AI Innovations for Ovarian and Endometrial Cancer Diagnosis: Methodological Challenges and Engineering Roadmap.
Authors
Affiliations (3)
Affiliations (3)
- Research Scholar, Department of Biomedical Engineering, School of Bio and Chemical Engineering.
- Department of Biomedical Engineering, School of Bio and Chemical Engineering, Sathyabama Institute of Science and Technology, Chennai, India. Electronic address: [email protected].

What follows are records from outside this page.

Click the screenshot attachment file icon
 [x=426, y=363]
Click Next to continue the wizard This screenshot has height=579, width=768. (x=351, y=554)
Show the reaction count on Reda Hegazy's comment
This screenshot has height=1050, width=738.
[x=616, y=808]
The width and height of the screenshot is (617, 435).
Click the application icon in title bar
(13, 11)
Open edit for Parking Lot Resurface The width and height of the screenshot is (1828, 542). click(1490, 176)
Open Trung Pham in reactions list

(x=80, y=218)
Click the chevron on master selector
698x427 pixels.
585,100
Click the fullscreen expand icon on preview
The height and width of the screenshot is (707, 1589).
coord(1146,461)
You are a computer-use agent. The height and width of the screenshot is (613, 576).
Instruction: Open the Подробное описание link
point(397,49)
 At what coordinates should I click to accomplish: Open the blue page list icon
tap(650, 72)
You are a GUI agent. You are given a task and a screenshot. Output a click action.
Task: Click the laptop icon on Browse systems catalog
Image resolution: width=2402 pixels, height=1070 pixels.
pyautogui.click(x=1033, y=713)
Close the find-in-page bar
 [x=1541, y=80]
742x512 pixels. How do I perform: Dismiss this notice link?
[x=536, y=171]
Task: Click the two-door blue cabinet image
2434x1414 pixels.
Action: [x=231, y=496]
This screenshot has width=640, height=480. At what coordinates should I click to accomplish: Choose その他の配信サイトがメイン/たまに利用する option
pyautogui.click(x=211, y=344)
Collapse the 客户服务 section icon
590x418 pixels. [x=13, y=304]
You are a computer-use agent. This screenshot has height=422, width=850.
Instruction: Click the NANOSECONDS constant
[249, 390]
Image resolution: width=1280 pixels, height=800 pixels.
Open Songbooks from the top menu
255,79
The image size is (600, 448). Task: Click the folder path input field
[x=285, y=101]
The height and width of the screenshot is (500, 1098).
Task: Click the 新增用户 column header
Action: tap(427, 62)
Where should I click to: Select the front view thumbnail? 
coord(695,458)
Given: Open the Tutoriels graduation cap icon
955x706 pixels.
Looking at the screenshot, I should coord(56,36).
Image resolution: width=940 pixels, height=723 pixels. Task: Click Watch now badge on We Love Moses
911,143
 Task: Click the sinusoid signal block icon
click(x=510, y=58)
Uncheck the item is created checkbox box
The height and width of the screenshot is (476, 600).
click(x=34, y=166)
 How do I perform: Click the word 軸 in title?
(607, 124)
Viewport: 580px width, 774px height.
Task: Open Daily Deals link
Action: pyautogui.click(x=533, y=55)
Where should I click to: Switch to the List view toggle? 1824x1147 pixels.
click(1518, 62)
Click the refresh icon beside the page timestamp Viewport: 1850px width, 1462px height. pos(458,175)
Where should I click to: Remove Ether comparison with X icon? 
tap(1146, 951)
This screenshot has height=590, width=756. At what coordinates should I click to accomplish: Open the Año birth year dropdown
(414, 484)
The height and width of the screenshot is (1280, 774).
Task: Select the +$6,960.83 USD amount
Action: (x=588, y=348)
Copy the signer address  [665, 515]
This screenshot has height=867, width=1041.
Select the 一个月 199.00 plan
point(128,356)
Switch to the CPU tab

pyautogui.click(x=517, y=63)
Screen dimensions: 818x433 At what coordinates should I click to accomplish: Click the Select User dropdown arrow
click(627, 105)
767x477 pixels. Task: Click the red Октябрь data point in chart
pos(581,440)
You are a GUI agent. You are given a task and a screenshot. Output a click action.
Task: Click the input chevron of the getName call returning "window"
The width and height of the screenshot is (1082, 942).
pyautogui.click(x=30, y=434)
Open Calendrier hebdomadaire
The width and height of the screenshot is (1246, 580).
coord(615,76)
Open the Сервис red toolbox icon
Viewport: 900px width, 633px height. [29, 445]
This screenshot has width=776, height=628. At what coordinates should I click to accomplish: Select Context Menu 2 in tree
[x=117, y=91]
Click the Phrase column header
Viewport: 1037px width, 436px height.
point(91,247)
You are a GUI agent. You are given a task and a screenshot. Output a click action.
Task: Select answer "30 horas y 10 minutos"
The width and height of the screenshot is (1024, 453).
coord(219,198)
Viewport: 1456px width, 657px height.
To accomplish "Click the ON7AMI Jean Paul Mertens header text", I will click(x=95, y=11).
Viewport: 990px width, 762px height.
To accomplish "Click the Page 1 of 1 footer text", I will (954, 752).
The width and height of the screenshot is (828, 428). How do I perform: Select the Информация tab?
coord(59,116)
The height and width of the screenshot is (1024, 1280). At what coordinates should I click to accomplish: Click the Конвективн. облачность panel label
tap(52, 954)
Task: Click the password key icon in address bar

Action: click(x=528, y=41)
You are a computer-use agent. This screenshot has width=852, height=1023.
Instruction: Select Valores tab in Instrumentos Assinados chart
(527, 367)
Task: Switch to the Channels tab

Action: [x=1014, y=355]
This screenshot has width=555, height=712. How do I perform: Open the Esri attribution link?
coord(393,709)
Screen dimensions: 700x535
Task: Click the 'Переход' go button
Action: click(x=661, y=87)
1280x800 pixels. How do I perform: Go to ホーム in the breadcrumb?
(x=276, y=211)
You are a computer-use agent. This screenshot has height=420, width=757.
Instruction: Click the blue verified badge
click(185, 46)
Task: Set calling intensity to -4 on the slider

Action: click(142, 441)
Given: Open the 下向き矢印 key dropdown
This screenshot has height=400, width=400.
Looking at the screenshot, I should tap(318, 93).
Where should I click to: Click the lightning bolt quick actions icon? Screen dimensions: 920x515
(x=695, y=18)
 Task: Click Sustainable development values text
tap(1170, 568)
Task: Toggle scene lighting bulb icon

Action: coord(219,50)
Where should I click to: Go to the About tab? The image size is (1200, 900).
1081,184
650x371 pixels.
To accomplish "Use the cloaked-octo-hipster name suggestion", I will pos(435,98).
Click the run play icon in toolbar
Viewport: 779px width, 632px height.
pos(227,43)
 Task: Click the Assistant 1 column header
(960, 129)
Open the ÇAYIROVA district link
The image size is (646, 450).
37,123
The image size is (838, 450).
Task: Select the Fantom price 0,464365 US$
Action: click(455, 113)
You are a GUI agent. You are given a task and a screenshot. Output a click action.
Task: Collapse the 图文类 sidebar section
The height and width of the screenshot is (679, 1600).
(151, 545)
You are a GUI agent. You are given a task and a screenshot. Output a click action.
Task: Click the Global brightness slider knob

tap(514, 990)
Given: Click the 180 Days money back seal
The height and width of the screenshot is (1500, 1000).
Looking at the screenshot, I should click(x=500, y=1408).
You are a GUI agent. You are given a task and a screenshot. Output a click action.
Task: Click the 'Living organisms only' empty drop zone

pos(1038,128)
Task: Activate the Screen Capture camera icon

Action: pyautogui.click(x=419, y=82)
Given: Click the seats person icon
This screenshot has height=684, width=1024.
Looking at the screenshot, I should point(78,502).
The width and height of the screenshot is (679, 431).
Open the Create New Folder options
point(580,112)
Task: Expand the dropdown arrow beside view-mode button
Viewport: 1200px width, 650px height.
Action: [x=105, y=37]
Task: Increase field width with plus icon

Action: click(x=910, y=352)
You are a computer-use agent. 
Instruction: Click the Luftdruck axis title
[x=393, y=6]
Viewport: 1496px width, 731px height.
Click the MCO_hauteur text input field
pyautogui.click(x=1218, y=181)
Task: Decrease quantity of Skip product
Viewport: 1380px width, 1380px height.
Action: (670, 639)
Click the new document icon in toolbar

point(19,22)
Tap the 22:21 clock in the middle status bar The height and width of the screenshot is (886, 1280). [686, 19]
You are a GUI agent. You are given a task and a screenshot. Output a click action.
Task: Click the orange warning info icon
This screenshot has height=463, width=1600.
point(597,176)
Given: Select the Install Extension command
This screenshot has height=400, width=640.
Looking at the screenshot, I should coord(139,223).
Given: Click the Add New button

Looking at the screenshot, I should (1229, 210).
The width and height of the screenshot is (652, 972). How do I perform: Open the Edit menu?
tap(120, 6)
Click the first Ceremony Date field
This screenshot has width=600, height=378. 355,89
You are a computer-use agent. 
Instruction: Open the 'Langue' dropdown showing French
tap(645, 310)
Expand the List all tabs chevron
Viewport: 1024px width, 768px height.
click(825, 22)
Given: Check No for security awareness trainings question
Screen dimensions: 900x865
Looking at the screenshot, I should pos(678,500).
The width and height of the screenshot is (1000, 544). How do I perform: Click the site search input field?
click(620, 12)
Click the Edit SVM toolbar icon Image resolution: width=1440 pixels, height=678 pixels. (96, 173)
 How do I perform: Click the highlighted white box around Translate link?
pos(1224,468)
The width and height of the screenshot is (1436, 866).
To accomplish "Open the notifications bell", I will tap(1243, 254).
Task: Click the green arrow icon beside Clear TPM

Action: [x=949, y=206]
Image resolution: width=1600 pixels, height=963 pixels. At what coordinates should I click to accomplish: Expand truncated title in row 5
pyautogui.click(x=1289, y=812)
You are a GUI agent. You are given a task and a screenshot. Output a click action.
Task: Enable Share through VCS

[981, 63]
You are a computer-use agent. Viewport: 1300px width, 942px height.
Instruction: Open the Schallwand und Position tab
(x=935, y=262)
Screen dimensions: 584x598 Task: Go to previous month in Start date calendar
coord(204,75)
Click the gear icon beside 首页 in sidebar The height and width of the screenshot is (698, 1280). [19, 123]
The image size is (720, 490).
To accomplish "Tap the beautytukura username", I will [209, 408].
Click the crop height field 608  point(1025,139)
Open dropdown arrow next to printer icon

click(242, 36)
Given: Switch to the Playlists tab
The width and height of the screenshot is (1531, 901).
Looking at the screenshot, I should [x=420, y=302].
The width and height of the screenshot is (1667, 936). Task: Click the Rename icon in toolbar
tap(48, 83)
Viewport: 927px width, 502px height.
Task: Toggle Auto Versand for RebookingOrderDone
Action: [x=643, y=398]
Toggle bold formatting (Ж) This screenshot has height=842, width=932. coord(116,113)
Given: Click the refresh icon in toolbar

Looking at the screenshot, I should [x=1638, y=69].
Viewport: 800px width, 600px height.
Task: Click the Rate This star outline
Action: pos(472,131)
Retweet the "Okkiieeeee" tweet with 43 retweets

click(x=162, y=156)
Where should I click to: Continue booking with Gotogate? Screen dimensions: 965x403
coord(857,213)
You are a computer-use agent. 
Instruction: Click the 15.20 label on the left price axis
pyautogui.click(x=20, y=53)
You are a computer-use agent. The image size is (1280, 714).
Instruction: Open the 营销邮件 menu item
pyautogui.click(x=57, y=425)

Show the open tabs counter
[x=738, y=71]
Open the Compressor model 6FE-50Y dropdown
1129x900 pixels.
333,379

- Department of Biomedical Engineering, School of Bio and Chemical Engineering, Sathyabama Institute of Science and Technology, Chennai, India.
Abstract
The late-stage presentation of ovarian and endometrial cancers, along with varied imaging characteristics and screening constraints, hinders early diagnosis. Representative studies indicate accuracies ranging from 85% to 96% and AUCs reaching 0.99; however, the majority depend on single-center, retrospective datasets that lack external validation. Class imbalance, lack of explainability, high computational needs, and problems with clinical integration are some of the most important engineering problems. We emphasize solutions such as focal loss augmentation, saliency map stabilization, and model compression (quantization/pruning resulting in a 4-10× reduction in size with less than 3% accuracy loss). Federated learning for multi-site data, edge-AI deployment (sub-second ultrasound triage), and hardware optimization to make real-world translation possible are all important areas for future research. For AI to change how gynecologic oncology is diagnosed, it needs to go through strict prospective validation and interdisciplinary engineering.